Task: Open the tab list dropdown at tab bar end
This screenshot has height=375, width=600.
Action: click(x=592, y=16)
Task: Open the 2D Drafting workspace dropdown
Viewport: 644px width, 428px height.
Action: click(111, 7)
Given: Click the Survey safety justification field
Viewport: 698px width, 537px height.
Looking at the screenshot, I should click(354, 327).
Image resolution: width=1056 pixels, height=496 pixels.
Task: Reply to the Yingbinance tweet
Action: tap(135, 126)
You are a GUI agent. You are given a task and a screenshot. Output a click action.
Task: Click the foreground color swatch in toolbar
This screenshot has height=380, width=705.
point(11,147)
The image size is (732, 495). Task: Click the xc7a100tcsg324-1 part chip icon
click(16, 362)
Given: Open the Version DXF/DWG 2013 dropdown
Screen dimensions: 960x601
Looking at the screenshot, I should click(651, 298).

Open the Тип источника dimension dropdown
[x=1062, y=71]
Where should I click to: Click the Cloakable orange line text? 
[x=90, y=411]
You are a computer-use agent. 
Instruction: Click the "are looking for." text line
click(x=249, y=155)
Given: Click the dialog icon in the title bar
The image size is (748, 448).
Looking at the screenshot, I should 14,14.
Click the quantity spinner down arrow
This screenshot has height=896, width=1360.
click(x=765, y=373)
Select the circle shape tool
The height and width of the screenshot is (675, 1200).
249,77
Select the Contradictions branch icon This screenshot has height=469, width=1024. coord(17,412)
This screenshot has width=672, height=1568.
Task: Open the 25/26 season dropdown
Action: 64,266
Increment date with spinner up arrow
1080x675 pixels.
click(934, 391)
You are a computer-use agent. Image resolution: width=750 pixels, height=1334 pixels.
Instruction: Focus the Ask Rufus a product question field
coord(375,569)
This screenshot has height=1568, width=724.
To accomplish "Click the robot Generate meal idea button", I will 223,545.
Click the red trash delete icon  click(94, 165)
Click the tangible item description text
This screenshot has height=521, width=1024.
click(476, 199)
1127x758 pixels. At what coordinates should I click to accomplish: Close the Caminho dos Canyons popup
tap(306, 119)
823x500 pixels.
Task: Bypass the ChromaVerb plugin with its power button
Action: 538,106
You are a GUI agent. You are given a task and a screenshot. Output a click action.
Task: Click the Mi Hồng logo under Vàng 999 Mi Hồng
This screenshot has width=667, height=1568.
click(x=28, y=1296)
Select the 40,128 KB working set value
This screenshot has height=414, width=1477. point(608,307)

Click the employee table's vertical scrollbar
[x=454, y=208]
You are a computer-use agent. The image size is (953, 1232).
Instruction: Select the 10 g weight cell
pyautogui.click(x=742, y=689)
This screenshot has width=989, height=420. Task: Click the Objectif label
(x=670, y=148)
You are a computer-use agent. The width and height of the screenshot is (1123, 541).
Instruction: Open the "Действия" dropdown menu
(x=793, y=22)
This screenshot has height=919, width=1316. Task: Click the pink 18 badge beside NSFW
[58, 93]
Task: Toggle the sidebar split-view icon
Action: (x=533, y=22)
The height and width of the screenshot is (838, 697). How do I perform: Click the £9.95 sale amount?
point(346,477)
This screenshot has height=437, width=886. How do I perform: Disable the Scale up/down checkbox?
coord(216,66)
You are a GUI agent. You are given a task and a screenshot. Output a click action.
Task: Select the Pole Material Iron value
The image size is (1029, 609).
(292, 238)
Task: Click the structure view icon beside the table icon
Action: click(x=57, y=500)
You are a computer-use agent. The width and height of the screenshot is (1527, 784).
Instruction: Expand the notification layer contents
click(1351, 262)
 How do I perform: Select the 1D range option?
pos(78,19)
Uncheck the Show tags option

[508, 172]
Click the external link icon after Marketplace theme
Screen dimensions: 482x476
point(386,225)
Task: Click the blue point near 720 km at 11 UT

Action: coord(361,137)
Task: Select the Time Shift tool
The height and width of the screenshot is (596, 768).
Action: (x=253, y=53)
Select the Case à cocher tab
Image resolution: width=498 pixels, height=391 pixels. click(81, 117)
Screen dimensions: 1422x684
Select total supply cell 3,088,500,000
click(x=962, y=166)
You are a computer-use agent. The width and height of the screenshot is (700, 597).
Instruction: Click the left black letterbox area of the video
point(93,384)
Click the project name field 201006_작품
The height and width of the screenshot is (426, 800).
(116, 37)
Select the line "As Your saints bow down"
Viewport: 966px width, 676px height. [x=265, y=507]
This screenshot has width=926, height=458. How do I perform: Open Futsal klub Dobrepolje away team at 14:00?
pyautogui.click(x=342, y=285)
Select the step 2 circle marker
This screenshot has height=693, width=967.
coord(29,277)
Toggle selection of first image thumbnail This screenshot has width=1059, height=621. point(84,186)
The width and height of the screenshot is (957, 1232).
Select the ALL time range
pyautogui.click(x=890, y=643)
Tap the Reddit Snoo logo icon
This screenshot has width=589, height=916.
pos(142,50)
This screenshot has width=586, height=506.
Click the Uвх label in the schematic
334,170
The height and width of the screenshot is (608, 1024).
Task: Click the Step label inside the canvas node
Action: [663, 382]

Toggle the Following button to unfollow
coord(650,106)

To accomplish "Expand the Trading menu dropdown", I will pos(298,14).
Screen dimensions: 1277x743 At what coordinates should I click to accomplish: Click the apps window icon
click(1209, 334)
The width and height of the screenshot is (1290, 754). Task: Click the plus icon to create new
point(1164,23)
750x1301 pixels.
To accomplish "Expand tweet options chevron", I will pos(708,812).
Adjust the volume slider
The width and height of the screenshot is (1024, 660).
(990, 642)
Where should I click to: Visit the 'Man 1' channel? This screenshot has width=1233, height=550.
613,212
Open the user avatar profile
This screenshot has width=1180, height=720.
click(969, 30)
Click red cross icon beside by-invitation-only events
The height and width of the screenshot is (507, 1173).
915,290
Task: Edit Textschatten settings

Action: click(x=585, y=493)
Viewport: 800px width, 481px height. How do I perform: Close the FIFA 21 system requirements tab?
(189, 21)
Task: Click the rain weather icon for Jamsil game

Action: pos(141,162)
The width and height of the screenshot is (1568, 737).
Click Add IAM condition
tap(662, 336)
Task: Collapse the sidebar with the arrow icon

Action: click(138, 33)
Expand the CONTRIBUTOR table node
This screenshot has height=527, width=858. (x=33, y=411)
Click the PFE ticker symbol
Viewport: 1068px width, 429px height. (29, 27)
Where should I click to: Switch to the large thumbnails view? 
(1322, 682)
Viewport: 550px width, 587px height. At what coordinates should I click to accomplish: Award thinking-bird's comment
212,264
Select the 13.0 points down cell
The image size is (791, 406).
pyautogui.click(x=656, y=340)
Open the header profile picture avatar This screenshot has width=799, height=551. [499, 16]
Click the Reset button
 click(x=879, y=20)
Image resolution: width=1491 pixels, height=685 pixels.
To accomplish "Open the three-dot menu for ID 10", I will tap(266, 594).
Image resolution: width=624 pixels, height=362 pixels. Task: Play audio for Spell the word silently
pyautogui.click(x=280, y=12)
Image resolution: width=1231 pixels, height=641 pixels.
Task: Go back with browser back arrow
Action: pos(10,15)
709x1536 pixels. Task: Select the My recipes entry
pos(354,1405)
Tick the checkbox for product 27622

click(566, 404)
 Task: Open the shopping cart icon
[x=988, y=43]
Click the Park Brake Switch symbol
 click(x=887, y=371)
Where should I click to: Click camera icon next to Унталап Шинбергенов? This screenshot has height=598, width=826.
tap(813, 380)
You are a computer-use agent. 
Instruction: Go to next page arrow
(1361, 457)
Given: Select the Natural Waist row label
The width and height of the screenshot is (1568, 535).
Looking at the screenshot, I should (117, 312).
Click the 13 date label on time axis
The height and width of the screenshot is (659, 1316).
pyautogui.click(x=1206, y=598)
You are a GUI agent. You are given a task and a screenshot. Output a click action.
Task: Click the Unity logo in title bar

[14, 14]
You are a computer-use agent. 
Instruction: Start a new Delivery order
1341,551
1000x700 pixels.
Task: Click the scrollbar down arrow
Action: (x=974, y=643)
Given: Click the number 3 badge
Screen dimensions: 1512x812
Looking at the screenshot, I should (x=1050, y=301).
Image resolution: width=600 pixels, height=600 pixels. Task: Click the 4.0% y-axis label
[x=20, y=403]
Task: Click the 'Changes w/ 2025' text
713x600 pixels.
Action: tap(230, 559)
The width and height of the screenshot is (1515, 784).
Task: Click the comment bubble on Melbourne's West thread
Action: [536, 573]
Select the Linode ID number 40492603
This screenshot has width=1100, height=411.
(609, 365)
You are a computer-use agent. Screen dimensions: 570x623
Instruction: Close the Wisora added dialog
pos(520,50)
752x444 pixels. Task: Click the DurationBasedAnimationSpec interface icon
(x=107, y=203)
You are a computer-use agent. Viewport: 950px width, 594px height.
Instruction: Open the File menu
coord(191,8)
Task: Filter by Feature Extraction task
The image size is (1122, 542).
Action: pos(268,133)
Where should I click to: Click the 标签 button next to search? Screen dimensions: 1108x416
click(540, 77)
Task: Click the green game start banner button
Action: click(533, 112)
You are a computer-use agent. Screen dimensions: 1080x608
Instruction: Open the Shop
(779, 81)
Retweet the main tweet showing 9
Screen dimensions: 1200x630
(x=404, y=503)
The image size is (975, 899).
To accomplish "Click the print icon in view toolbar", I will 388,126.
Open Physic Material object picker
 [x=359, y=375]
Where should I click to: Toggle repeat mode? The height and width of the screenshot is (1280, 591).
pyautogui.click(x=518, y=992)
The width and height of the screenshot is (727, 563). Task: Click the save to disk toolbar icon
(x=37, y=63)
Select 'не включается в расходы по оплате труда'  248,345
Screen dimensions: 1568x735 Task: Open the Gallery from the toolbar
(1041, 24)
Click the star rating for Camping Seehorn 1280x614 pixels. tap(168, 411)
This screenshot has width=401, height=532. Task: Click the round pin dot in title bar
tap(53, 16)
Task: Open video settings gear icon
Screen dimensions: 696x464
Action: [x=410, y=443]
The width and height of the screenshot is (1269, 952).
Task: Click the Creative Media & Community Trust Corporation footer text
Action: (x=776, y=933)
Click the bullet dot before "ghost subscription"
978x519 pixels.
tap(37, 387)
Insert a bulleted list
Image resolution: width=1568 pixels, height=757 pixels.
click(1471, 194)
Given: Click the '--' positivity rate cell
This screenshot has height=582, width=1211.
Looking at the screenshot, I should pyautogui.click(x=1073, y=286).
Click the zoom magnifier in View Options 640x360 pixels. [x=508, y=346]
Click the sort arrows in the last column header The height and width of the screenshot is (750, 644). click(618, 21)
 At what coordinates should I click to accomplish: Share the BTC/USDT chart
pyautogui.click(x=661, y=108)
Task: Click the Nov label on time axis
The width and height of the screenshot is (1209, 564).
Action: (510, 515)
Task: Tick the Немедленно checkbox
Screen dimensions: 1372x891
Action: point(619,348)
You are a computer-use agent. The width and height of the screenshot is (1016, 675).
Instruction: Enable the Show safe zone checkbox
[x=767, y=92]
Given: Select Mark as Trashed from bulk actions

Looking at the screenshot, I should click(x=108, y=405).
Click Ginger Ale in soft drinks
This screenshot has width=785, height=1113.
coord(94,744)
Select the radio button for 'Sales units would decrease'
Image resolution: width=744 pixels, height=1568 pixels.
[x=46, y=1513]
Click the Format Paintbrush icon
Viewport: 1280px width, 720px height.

◆ ◆ ◆ ◆ ◆

• _Task item_:
Once you find the line with "Task: Click the blue" in the entries above, output it and each line after it up to and including the line with "is (700, 597).", and nothing else.

• _Written answer_:
Task: Click the blue point near 720 km at 11 UT

Action: coord(361,137)
Task: Select the Time Shift tool
The height and width of the screenshot is (596, 768).
Action: (x=253, y=53)
Select the Case à cocher tab
Image resolution: width=498 pixels, height=391 pixels. click(81, 117)
Screen dimensions: 1422x684
Select total supply cell 3,088,500,000
click(x=962, y=166)
You are a computer-use agent. The width and height of the screenshot is (700, 597).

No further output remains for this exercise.